This move towards simplicity is something that the Cactus M’s designer, Frédéric Duvernier, says is possible in part due to the splitting of Citroën and DS into separate brands. With DS concentrating on making premium models, it allows Citroën to strip out unnecessary parts from its future models and keep them basic. It doesn’t mean a removal of all technology from a car. Safety equipment can be kept hidden, says Duvernier, while in-car tech can be left to smartphone manufacturers.
“Everything is too complicated,” he said. “I think we can make a simple shell and not fill it up with gimmicks and technology.”
He says young colleagues, for example, are all buying older, simpler cars rather than more complicated modern ones.
The simple approach is not likely to be something restricted to smaller models either, with Duvernier even talking about taking unnecessary and overly complicated bits out of models such as the C4 Picasso.
But neither does the plan mean an end to the larger Citroëns such as the C5 “I believe there is a way to make a really nice flagship for Citroën,” Duvernier added. “It will be very interesting. If you look back at the CX from the 70s - it was a huge success.”
This represents quite a shift from the recent past. As recently as 2008, Citroën launched the C5 with a marketing campaign that looked to align the car closely with its German rivals. It was styled to look like them, with sharp creases along the side. The only real head-nod to its flamboyant, French heritage was a choice between standard steel suspension or air suspension.

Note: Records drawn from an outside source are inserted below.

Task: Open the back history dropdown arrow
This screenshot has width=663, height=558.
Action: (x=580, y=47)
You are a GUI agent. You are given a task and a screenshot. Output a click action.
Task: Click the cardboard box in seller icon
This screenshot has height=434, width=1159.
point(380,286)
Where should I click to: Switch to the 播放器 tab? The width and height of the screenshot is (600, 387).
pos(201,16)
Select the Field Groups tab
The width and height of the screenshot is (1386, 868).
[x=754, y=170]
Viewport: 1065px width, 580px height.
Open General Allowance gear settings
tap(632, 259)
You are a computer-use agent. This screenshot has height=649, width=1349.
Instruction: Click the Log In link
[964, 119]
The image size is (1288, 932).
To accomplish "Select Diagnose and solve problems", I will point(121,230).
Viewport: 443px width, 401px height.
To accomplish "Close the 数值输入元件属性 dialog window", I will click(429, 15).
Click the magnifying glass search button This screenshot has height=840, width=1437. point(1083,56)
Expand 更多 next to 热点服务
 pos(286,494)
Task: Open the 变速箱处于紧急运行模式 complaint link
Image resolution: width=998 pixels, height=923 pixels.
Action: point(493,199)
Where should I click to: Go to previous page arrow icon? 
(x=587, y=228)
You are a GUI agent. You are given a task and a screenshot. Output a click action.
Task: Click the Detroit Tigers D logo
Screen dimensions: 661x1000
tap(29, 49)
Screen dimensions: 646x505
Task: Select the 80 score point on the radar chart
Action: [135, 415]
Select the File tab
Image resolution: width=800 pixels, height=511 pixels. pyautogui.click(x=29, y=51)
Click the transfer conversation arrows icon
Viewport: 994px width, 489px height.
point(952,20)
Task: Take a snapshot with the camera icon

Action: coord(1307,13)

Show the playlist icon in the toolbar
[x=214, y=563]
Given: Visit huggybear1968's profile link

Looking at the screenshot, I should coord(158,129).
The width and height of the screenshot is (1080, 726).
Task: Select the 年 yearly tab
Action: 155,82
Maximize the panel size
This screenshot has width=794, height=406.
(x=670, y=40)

Even though it was not a bad car, the C5 certainly lacked some of the charm of the likes of the CX and other similar models from company’s range in the 1970s. Given that the C5 was not a roaring success in terms of its sales, a return to a self-confident Citroën range that makes the most of its heritage would be a welcome one. The Cactus, and Dacia’s low-frills approach, has shown that not every buyer wants a cabin packed with kit.